EXERCISE AIM => Please return the lines below verbatim, beginning at the one that has "Viewport: 528px width, 306px height." and stopping after the one that has "Given: Click the legend label 0", and add no other lines.

----- ENTRIES SUPPLIED -----

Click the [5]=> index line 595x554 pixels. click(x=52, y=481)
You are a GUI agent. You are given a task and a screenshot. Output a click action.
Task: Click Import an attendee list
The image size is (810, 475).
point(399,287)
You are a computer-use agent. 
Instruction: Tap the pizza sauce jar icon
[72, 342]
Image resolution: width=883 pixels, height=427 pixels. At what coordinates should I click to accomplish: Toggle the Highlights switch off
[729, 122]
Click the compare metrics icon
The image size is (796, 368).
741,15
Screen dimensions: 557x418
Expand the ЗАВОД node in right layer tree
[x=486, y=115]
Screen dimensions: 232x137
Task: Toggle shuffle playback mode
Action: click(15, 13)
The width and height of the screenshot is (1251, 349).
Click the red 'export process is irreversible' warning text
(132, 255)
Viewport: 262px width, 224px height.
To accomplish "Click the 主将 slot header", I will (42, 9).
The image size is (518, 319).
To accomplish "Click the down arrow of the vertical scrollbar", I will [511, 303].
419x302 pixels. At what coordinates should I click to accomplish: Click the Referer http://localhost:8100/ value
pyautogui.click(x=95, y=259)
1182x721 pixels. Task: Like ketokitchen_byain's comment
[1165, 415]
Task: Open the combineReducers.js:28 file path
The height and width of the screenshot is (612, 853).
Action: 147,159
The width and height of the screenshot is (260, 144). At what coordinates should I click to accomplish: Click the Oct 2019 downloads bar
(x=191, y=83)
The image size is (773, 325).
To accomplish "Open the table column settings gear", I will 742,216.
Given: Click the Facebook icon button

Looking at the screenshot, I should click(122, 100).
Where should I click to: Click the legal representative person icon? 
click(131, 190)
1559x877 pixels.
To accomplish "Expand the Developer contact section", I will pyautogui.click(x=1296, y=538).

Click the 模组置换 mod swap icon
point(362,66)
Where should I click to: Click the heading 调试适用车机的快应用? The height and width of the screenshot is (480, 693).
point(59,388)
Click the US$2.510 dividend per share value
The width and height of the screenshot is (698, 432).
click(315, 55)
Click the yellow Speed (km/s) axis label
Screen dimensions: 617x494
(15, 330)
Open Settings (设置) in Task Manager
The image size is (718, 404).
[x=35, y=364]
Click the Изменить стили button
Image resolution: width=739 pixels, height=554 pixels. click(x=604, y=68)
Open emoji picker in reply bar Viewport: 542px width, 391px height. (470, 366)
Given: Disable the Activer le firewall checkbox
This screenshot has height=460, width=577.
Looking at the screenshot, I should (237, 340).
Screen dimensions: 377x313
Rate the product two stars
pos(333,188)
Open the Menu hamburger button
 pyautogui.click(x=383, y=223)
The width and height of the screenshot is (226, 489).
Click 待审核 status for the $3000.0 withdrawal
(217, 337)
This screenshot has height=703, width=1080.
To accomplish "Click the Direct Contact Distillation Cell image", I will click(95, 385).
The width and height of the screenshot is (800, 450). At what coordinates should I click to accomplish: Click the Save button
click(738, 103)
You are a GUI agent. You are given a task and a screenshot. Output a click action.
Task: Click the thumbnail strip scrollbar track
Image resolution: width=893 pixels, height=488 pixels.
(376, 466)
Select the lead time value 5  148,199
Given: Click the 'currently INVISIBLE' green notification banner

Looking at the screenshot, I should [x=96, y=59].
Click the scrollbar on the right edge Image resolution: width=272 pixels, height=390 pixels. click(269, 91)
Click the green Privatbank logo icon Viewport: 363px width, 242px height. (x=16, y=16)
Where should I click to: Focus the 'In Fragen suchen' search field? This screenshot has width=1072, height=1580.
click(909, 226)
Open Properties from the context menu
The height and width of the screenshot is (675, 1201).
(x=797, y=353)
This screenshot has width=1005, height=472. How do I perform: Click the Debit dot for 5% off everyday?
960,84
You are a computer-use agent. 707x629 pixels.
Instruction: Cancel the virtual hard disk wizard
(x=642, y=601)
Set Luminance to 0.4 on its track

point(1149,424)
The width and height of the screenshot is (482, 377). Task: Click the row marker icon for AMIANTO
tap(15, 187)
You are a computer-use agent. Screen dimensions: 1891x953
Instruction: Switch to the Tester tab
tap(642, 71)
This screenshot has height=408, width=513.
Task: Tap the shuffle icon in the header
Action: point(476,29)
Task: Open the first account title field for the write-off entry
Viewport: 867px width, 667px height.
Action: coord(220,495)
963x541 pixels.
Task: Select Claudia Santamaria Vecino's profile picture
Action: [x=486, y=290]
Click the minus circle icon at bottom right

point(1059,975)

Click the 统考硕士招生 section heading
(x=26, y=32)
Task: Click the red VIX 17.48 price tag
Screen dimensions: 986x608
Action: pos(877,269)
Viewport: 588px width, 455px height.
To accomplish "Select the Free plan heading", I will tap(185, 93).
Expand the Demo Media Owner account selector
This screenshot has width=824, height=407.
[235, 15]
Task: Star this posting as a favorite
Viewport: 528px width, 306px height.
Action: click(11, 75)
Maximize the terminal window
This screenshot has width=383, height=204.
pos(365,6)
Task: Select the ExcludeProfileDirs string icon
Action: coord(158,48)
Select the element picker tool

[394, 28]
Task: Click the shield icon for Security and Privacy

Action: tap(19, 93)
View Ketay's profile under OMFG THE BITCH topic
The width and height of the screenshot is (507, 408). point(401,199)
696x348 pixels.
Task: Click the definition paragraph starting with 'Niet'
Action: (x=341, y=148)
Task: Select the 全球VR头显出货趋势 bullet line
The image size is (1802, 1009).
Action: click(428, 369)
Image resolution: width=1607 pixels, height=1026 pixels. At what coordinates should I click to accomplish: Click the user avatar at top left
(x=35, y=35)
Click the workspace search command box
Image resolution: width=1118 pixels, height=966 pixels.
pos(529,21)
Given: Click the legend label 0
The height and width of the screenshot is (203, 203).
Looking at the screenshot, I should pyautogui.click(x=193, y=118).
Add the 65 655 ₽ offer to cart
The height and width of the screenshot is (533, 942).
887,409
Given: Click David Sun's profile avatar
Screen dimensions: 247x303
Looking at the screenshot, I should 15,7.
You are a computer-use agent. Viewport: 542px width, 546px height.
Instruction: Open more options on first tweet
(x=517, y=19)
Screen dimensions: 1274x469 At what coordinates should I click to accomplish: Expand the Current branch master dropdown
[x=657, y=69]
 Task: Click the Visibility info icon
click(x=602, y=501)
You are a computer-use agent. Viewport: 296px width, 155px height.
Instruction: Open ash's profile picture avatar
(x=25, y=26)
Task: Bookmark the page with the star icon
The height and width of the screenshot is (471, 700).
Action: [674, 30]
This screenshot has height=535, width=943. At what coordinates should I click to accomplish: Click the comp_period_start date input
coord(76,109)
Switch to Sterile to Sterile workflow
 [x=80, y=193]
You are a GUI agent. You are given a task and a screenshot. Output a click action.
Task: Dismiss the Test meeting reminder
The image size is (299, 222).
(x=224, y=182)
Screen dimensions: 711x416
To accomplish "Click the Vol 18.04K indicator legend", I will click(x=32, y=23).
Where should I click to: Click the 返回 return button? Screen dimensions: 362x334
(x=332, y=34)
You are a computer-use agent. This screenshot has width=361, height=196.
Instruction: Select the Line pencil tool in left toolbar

-----

ANSWER TO THE EXERCISE =>
Viewport: 528px width, 306px height.
Action: click(11, 75)
Maximize the terminal window
This screenshot has width=383, height=204.
pos(365,6)
Task: Select the ExcludeProfileDirs string icon
Action: coord(158,48)
Select the element picker tool

[394, 28]
Task: Click the shield icon for Security and Privacy

Action: tap(19, 93)
View Ketay's profile under OMFG THE BITCH topic
The width and height of the screenshot is (507, 408). point(401,199)
696x348 pixels.
Task: Click the definition paragraph starting with 'Niet'
Action: (x=341, y=148)
Task: Select the 全球VR头显出货趋势 bullet line
The image size is (1802, 1009).
Action: click(428, 369)
Image resolution: width=1607 pixels, height=1026 pixels. At what coordinates should I click to accomplish: Click the user avatar at top left
(x=35, y=35)
Click the workspace search command box
Image resolution: width=1118 pixels, height=966 pixels.
pos(529,21)
Given: Click the legend label 0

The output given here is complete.